>> begin READING TEXT
2.2.3. Pre-processing

In the pre-processing layer, we construct a dense vector representation for each node u_i and edge e_ij using $\texttt{MLP}_{em}$ as:

$\begin{align} \mathbf{h}^0_i &= \texttt{squareplus}(\texttt{MLP}_{em}(\texttt{one-hot}(t_i))) \end{align} \tag{ 3 }$

$\begin{align} \mathbf{h}^0_{ij} &= \texttt{squareplus}(\texttt{MLP}_{em}(e_{ij})) \end{align} \tag{ 4 }$

$\texttt{squareplus}$ is an activation function. As the acceleration of the particles is obtained using the EL equation, our architecture requires activation functions that are doubly-differentiable and hence, $\texttt{squareplus}$ is an appropriate choice. In our implementation, we use different $\texttt{MLP}_{em}$ s for node representation corresponding to kinetic energy, potential energy, and drag. For brevity, we do not separately write the $\texttt{MLP}_{em}$ s in equation (3).
>> end READING TEXT
>> begin EXTRACTED INFORMATION
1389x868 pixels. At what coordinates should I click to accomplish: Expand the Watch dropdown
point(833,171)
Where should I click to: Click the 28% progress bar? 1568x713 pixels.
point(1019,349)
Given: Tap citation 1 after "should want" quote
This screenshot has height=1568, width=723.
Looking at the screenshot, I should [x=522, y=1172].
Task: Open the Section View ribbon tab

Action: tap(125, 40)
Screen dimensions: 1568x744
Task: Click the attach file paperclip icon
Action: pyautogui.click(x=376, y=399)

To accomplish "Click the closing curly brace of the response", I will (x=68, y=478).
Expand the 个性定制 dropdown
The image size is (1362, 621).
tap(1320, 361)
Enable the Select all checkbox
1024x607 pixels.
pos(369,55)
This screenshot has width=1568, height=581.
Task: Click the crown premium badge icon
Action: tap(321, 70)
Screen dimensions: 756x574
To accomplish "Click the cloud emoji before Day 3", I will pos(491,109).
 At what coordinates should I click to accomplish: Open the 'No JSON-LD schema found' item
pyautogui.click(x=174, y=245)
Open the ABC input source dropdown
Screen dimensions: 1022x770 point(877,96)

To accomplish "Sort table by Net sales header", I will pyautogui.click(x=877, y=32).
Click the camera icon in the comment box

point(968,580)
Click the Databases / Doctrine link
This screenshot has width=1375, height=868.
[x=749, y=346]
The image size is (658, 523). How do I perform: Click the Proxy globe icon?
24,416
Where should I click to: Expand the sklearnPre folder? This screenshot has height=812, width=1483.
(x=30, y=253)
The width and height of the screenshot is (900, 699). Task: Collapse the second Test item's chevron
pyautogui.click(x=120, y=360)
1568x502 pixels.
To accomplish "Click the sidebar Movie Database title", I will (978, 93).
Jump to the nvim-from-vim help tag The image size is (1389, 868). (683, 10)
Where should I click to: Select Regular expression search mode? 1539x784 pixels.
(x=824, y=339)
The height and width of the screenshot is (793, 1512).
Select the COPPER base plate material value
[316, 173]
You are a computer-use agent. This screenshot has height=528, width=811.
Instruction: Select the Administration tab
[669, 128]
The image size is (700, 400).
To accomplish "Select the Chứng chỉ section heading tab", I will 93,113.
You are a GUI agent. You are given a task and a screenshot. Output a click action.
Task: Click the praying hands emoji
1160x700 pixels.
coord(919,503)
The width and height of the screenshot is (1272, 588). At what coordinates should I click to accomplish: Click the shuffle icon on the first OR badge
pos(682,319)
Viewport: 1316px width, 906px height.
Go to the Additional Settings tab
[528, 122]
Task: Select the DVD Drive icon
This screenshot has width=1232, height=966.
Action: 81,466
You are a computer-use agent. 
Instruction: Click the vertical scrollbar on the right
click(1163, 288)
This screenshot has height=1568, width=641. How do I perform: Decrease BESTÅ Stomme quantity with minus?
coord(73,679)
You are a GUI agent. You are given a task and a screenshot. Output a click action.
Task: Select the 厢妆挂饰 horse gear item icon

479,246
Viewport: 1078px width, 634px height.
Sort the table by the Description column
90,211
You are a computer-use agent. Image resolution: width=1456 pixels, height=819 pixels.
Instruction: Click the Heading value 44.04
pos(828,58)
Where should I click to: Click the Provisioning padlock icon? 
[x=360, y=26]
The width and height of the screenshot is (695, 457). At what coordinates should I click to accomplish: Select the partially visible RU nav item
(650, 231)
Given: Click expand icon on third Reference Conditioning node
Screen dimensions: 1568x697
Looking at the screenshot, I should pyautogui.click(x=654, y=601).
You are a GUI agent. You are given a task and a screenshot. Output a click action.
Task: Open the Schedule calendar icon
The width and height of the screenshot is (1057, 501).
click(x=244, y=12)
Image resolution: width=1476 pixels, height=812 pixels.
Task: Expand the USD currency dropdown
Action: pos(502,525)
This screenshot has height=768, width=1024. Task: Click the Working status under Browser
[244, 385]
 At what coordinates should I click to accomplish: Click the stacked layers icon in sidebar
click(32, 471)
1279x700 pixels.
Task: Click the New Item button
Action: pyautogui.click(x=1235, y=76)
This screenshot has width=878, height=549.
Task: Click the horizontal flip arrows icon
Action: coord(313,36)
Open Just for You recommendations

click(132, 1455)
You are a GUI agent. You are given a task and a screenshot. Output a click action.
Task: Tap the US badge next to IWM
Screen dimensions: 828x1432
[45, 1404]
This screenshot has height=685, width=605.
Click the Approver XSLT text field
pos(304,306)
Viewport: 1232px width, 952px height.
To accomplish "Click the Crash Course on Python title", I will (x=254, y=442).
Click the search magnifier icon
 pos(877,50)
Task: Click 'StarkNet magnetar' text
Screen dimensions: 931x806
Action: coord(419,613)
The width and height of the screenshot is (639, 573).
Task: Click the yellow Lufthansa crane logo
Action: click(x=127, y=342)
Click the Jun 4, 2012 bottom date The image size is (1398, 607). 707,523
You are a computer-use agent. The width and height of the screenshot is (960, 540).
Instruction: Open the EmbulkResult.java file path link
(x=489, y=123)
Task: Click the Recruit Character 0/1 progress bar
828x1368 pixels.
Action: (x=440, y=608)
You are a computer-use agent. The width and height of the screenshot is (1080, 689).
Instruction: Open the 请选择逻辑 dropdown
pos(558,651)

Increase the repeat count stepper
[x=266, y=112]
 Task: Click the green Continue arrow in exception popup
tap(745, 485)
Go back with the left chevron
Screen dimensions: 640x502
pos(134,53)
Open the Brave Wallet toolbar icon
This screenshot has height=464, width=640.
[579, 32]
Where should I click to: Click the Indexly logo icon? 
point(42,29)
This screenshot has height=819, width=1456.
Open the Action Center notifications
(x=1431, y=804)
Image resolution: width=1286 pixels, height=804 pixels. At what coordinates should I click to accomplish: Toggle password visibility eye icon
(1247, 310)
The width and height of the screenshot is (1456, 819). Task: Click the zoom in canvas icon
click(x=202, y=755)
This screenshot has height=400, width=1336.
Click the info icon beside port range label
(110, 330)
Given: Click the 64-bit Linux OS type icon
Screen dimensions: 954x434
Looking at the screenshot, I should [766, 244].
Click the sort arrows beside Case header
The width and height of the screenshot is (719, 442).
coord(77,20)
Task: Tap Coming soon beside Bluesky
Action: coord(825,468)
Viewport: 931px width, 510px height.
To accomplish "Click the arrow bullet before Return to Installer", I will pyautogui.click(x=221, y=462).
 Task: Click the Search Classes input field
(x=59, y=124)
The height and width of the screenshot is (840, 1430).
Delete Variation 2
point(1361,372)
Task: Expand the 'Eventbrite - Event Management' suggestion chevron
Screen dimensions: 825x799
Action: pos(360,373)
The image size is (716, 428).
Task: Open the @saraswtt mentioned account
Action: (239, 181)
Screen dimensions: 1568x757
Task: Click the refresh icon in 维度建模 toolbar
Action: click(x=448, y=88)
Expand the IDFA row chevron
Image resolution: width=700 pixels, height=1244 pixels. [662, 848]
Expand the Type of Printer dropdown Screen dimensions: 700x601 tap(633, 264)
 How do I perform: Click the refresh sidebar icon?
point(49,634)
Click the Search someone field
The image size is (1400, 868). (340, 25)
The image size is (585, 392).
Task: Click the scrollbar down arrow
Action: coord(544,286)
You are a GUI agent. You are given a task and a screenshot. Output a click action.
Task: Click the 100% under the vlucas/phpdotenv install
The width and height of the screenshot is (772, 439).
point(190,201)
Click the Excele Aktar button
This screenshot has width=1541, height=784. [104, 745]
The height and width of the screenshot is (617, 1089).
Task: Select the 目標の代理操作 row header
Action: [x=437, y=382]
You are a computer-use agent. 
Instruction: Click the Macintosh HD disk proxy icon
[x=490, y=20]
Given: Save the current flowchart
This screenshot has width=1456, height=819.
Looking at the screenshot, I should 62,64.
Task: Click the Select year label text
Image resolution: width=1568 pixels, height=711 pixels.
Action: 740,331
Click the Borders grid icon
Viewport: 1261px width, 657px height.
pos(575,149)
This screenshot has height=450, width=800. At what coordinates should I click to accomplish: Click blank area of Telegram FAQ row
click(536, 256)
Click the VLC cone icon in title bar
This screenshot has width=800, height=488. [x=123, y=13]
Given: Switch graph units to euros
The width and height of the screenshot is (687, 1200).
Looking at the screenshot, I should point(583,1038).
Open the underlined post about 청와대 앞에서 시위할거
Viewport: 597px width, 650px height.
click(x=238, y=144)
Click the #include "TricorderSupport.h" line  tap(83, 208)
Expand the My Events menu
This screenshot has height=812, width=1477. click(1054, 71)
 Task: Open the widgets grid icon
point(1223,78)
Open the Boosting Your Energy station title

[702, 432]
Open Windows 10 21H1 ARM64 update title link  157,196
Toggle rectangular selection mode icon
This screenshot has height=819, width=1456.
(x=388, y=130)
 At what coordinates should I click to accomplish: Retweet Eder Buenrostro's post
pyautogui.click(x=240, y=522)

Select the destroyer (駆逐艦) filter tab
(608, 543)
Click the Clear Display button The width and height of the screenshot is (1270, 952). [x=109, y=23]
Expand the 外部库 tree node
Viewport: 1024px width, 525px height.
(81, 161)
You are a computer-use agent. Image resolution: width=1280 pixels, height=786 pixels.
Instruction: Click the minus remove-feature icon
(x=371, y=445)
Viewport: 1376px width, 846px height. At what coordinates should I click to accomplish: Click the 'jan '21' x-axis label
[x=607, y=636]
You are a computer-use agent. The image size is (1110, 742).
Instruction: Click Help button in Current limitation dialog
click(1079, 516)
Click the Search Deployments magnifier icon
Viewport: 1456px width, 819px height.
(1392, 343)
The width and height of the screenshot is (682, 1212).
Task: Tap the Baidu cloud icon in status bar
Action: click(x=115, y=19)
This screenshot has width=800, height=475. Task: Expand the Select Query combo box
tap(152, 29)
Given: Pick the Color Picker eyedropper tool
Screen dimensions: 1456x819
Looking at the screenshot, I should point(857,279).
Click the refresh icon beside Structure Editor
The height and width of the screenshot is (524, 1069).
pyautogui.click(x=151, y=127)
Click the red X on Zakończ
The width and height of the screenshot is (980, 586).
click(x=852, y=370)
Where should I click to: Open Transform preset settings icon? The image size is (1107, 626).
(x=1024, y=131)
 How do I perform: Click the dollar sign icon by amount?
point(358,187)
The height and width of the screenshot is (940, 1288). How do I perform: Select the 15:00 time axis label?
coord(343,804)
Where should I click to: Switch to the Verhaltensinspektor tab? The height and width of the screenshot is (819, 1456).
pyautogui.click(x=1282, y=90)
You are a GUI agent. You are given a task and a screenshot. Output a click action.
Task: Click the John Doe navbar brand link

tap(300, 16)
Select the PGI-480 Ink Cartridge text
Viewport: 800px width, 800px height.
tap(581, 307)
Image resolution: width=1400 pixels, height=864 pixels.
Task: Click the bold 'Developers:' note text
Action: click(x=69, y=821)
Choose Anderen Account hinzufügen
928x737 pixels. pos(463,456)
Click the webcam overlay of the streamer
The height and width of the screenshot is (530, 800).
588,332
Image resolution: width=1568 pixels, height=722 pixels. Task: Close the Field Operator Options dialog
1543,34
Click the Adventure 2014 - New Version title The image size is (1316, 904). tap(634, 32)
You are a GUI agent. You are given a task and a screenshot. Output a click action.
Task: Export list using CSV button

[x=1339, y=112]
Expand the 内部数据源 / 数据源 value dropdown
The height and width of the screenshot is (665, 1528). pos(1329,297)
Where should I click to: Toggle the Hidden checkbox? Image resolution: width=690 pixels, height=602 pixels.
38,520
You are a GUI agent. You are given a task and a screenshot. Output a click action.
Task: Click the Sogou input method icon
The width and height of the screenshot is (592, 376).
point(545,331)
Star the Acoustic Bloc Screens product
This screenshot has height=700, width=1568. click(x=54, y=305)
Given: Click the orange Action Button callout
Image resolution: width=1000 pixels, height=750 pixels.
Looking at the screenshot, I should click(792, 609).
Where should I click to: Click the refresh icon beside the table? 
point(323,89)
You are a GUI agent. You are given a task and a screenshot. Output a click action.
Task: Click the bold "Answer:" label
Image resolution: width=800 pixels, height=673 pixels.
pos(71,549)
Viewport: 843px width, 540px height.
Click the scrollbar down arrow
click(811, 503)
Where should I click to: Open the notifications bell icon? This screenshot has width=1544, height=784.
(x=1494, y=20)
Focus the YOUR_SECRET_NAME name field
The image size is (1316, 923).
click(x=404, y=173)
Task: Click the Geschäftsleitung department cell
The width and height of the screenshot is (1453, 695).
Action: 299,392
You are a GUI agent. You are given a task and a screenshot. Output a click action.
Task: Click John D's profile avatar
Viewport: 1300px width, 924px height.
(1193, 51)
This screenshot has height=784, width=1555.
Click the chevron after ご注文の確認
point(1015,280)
>> end EXTRACTED INFORMATION
# TASK DIRECTIONS:
Could you carry on the pre-processing passage, picking up right after its last sentence? None of this material has any connection to the pre-processing passage.

# IN RESPONSE:
2.2.4. Kinetic energy and drag prediction

Since the graph uses Cartesian coordinates, the mass matrix is diagonal and the kinetic energy τ_i of a particle depends only on the velocity $\dot{q}_i$ and mass m_i of the particle. Here, we learn the parameterized masses of each particle type based on the embedding $\mathbf{h}^0_i$ . Thus, the τ_i of a particle is predicted as $\tau_i = \texttt{squareplus}(\texttt{MLP}_{\tau}(\mathbf{h}^0_i \parallel \dot{q}_i))$ , where $\parallel$ represent the concatenation operator, MLP $_{\tau}$ represents an MLP for learning the kinetic energy function, and squareplus represents the activation function. The total kinetic energy of the system is computed as $\mathcal{T} = \sum_{i = 1}^{n} \tau_i$ . The drag of a particle also typically depends linearly or quadratically to the velocity of the particle. Here, we compute the total drag of a system as $\Upsilon = \sum_i^n \texttt{squareplus}(\texttt{MLP}_{\Upsilon}(\mathbf{h}^0_i \parallel \dot{q}_i))$ . Note that while $\mathcal{T}$ directly goes into the prediction of $\mathcal{L}$ , ϒ is featured in the EL equation.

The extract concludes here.